Saved data entries:
==========

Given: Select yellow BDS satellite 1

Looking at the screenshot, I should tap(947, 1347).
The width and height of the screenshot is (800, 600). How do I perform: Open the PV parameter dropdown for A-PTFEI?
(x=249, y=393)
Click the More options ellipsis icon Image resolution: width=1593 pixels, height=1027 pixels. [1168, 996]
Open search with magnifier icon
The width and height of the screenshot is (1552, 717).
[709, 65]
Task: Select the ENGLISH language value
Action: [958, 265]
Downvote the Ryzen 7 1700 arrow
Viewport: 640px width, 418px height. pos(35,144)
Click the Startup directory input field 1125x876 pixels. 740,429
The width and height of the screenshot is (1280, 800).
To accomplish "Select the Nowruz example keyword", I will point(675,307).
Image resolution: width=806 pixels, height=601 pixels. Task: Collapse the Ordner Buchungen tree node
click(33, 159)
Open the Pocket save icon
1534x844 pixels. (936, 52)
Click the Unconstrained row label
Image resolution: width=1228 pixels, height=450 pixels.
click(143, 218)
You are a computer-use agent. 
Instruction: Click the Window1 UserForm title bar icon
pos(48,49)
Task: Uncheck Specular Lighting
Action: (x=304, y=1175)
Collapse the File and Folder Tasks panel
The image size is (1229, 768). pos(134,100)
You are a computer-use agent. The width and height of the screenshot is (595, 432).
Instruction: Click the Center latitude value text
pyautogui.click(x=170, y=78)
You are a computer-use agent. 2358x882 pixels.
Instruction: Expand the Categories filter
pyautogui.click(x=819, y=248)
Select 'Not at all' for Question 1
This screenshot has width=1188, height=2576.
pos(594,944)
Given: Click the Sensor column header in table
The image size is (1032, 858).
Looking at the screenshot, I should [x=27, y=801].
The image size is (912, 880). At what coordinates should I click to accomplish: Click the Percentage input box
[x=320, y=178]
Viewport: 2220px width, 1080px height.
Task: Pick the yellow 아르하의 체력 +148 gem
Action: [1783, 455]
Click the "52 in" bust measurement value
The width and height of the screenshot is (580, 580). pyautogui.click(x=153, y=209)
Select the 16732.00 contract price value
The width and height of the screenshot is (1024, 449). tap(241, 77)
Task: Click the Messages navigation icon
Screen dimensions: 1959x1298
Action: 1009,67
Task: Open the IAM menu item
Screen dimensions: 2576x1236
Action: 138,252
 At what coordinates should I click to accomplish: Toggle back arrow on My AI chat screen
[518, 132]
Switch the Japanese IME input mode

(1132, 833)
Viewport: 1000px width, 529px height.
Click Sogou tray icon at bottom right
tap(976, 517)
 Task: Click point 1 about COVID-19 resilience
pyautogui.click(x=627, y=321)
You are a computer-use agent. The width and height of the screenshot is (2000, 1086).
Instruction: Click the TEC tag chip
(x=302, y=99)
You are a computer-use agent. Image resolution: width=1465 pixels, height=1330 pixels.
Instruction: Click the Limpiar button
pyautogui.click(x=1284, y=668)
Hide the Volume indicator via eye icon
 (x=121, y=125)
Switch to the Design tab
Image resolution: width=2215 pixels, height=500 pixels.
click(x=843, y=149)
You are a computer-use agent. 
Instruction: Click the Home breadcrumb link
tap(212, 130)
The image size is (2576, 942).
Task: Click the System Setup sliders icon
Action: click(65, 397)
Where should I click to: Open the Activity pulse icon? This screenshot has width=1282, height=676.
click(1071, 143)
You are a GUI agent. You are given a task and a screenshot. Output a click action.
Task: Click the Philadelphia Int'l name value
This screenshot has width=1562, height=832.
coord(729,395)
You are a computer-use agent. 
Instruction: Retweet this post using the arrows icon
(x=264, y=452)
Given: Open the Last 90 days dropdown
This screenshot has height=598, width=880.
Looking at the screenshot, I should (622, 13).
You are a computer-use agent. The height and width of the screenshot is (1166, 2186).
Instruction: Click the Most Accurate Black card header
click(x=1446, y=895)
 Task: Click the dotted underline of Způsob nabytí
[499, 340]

==========

How to complete this task: Word for word, return the entire set of entries.

Task solution:
Given: Select yellow BDS satellite 1

Looking at the screenshot, I should tap(947, 1347).
The width and height of the screenshot is (800, 600). How do I perform: Open the PV parameter dropdown for A-PTFEI?
(x=249, y=393)
Click the More options ellipsis icon Image resolution: width=1593 pixels, height=1027 pixels. [1168, 996]
Open search with magnifier icon
The width and height of the screenshot is (1552, 717).
[709, 65]
Task: Select the ENGLISH language value
Action: [958, 265]
Downvote the Ryzen 7 1700 arrow
Viewport: 640px width, 418px height. pos(35,144)
Click the Startup directory input field 1125x876 pixels. 740,429
The width and height of the screenshot is (1280, 800).
To accomplish "Select the Nowruz example keyword", I will point(675,307).
Image resolution: width=806 pixels, height=601 pixels. Task: Collapse the Ordner Buchungen tree node
click(33, 159)
Open the Pocket save icon
1534x844 pixels. (936, 52)
Click the Unconstrained row label
Image resolution: width=1228 pixels, height=450 pixels.
click(143, 218)
You are a computer-use agent. 
Instruction: Click the Window1 UserForm title bar icon
pos(48,49)
Task: Uncheck Specular Lighting
Action: (x=304, y=1175)
Collapse the File and Folder Tasks panel
The image size is (1229, 768). pos(134,100)
You are a computer-use agent. The width and height of the screenshot is (595, 432).
Instruction: Click the Center latitude value text
pyautogui.click(x=170, y=78)
You are a computer-use agent. 2358x882 pixels.
Instruction: Expand the Categories filter
pyautogui.click(x=819, y=248)
Select 'Not at all' for Question 1
This screenshot has width=1188, height=2576.
pos(594,944)
Given: Click the Sensor column header in table
The image size is (1032, 858).
Looking at the screenshot, I should [x=27, y=801].
The image size is (912, 880). At what coordinates should I click to accomplish: Click the Percentage input box
[x=320, y=178]
Viewport: 2220px width, 1080px height.
Task: Pick the yellow 아르하의 체력 +148 gem
Action: [1783, 455]
Click the "52 in" bust measurement value
The width and height of the screenshot is (580, 580). pyautogui.click(x=153, y=209)
Select the 16732.00 contract price value
The width and height of the screenshot is (1024, 449). tap(241, 77)
Task: Click the Messages navigation icon
Screen dimensions: 1959x1298
Action: 1009,67
Task: Open the IAM menu item
Screen dimensions: 2576x1236
Action: 138,252
 At what coordinates should I click to accomplish: Toggle back arrow on My AI chat screen
[518, 132]
Switch the Japanese IME input mode

(1132, 833)
Viewport: 1000px width, 529px height.
Click Sogou tray icon at bottom right
tap(976, 517)
 Task: Click point 1 about COVID-19 resilience
pyautogui.click(x=627, y=321)
You are a computer-use agent. The width and height of the screenshot is (2000, 1086).
Instruction: Click the TEC tag chip
(x=302, y=99)
You are a computer-use agent. Image resolution: width=1465 pixels, height=1330 pixels.
Instruction: Click the Limpiar button
pyautogui.click(x=1284, y=668)
Hide the Volume indicator via eye icon
 (x=121, y=125)
Switch to the Design tab
Image resolution: width=2215 pixels, height=500 pixels.
click(x=843, y=149)
You are a computer-use agent. 
Instruction: Click the Home breadcrumb link
tap(212, 130)
The image size is (2576, 942).
Task: Click the System Setup sliders icon
Action: click(65, 397)
Where should I click to: Open the Activity pulse icon? This screenshot has width=1282, height=676.
click(1071, 143)
You are a GUI agent. You are given a task and a screenshot. Output a click action.
Task: Click the Philadelphia Int'l name value
This screenshot has width=1562, height=832.
coord(729,395)
You are a computer-use agent. 
Instruction: Retweet this post using the arrows icon
(x=264, y=452)
Given: Open the Last 90 days dropdown
This screenshot has height=598, width=880.
Looking at the screenshot, I should (622, 13).
You are a computer-use agent. The height and width of the screenshot is (1166, 2186).
Instruction: Click the Most Accurate Black card header
click(x=1446, y=895)
 Task: Click the dotted underline of Způsob nabytí
[499, 340]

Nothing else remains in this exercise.